Purpose of the study: Mobile-bearing total knee arthroplasty has become increasingly popular over the last few years since this option presents several theoretical advantages compared with the fixed-bearing models. The clinical advantage remains to be demonstrated. We therefore conducted a prospective randomized trial to ascertain the potential benefits.

Material and methods: This study included patients treated by three senior orthopedic surgeons. Each group included 52 prostheses in 52 patients in the fixed-bearing group and 50 patients in the mobile-bearing group. The per- and postoperative protocols were the same for both groups. Implants were cemented in all cases and patellae were resurfaced. The SF-12, the Knee Society Score (KSS), the Hospital of Special Surgery score (HSS) and pain and joint motion were noted before and after surgery.

Results: Among the 104 prostheses implanted, 100 were reviewed at mean follow-up of 36 months (range 24-41). One patient in the fixed-bearing group died six months after surgery from an unrelated cause. Three patients were lost to follow-up: one in the fixed-bearing group and two in the mobile-bearing group. There was no difference between groups for the SF-12, KSS, HSS, pain and joint motion measured postoperatively. Postoperative femorotibial alignment was one degree varus on average in the fixed-bearing group and zero degree in the mobile-bearing group. At last follow-up, there were no radiological signs of prosthesis loosening. One patient in the fixed-bearing group developed a deep venous thrombosis, complicated by pulmonary embolism. Two of the mobile-bearing prostheses were revised, one for patellar fracture caused by a bicycle accident and one for prosthesis infection in a patient with endocarditis 1.5 years after implantation.

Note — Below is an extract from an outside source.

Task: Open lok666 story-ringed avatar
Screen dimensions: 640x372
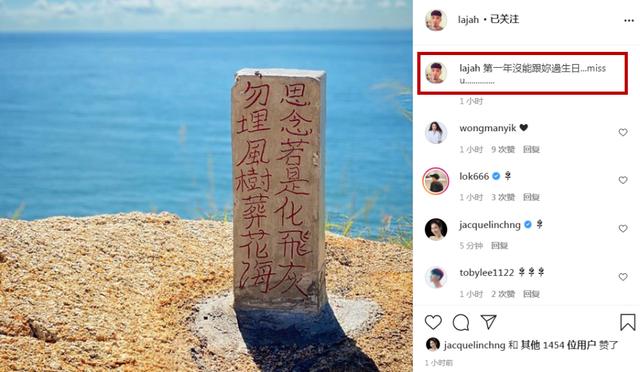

Discussion: The clinical results were similar for the two groups in terms of function, pain, general status and complications. The outcome at 36 months was considered excellent or good in 90% of the fixed-bearing group and 88% in the mobile-bearing group. This study did not reveal any difference between the two groups regarding maximal flexion and anterior knee pain, two parameters which would theoretically show short-term improvement with the mobile bearing. Mid- and long-term follow will be required to confirm these findings and to determine the survival of these two types of implants.